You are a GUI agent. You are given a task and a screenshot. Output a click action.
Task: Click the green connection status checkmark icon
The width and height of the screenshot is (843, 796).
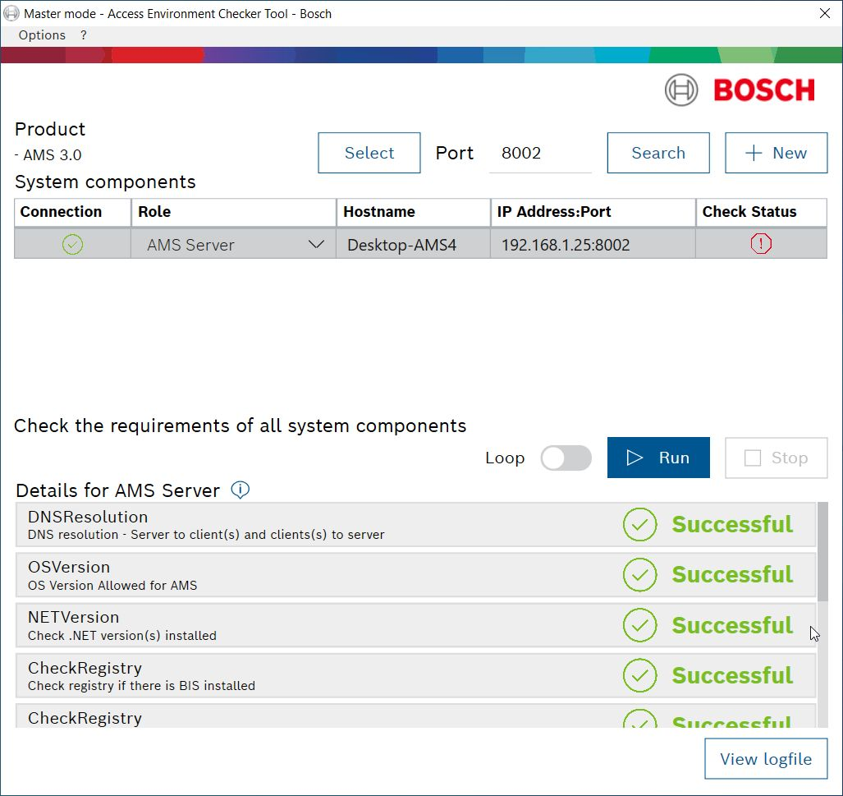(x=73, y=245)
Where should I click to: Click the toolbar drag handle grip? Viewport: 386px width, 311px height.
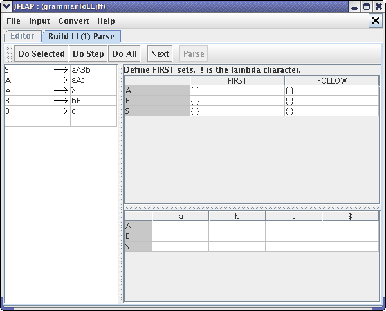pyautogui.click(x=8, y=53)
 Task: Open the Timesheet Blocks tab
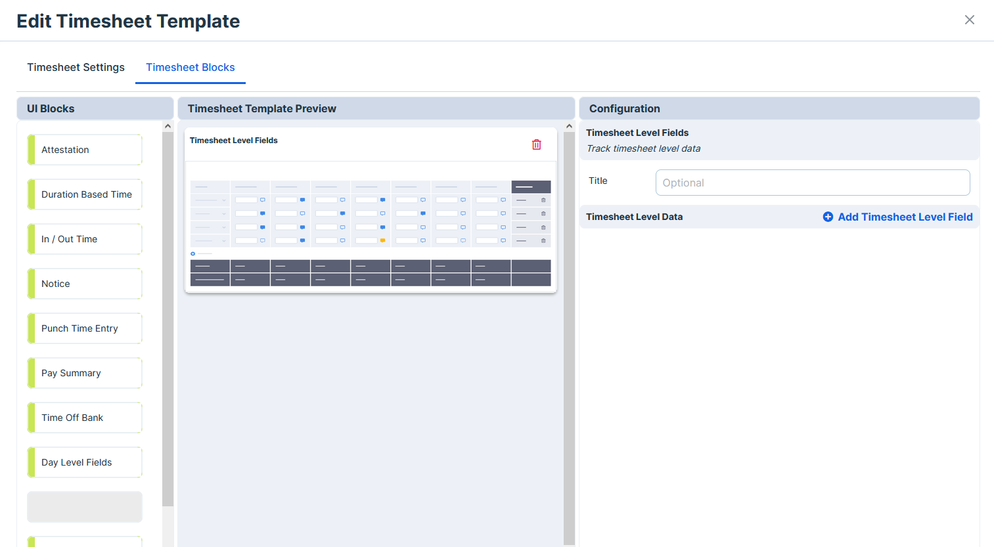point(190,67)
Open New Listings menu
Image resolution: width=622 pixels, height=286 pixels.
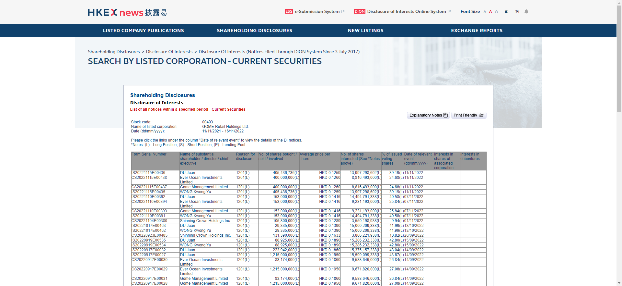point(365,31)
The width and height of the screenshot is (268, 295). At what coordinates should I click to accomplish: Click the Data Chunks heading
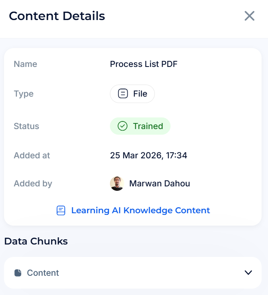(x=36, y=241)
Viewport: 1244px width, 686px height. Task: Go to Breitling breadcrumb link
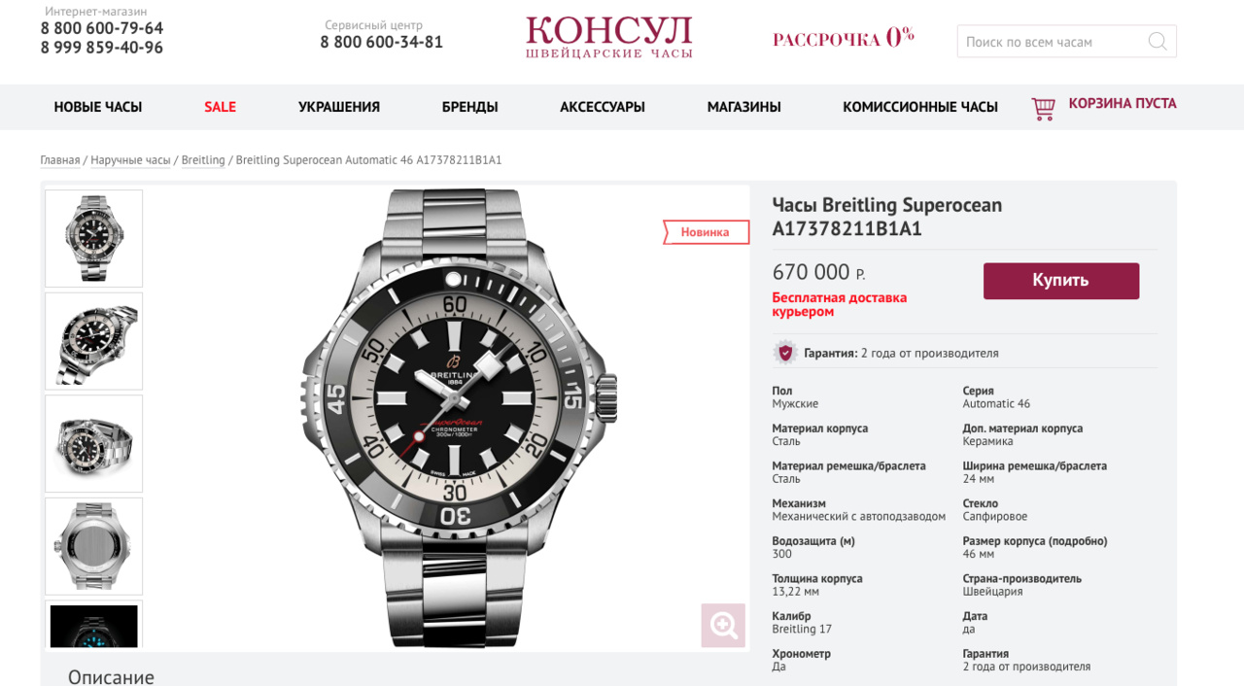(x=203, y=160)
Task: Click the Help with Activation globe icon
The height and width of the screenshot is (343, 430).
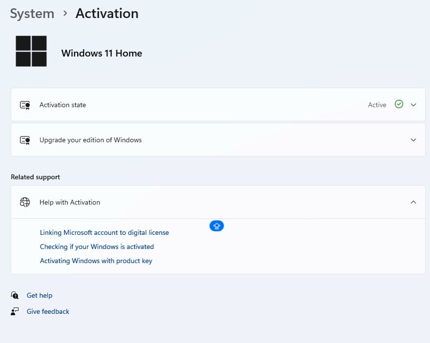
━━━━━━━━
» **What the exercise asks**: The reply should contain all of the data above, word for word, with no pictures.

» **Task answer**:
You are a GUI agent. You are given a task and a screenshot. Output a click action.
Task: Click the green connection status checkmark icon
The width and height of the screenshot is (843, 796).
(x=73, y=245)
Where should I click to: Click the toolbar drag handle grip? Viewport: 386px width, 311px height.
pyautogui.click(x=8, y=53)
 Task: Open the Timesheet Blocks tab
point(190,67)
Open New Listings menu
Image resolution: width=622 pixels, height=286 pixels.
point(365,31)
The width and height of the screenshot is (268, 295). At what coordinates should I click to accomplish: Click the Data Chunks heading
(x=36, y=241)
Viewport: 1244px width, 686px height. Task: Go to Breitling breadcrumb link
(x=203, y=160)
Task: Click the Help with Activation globe icon
The height and width of the screenshot is (343, 430).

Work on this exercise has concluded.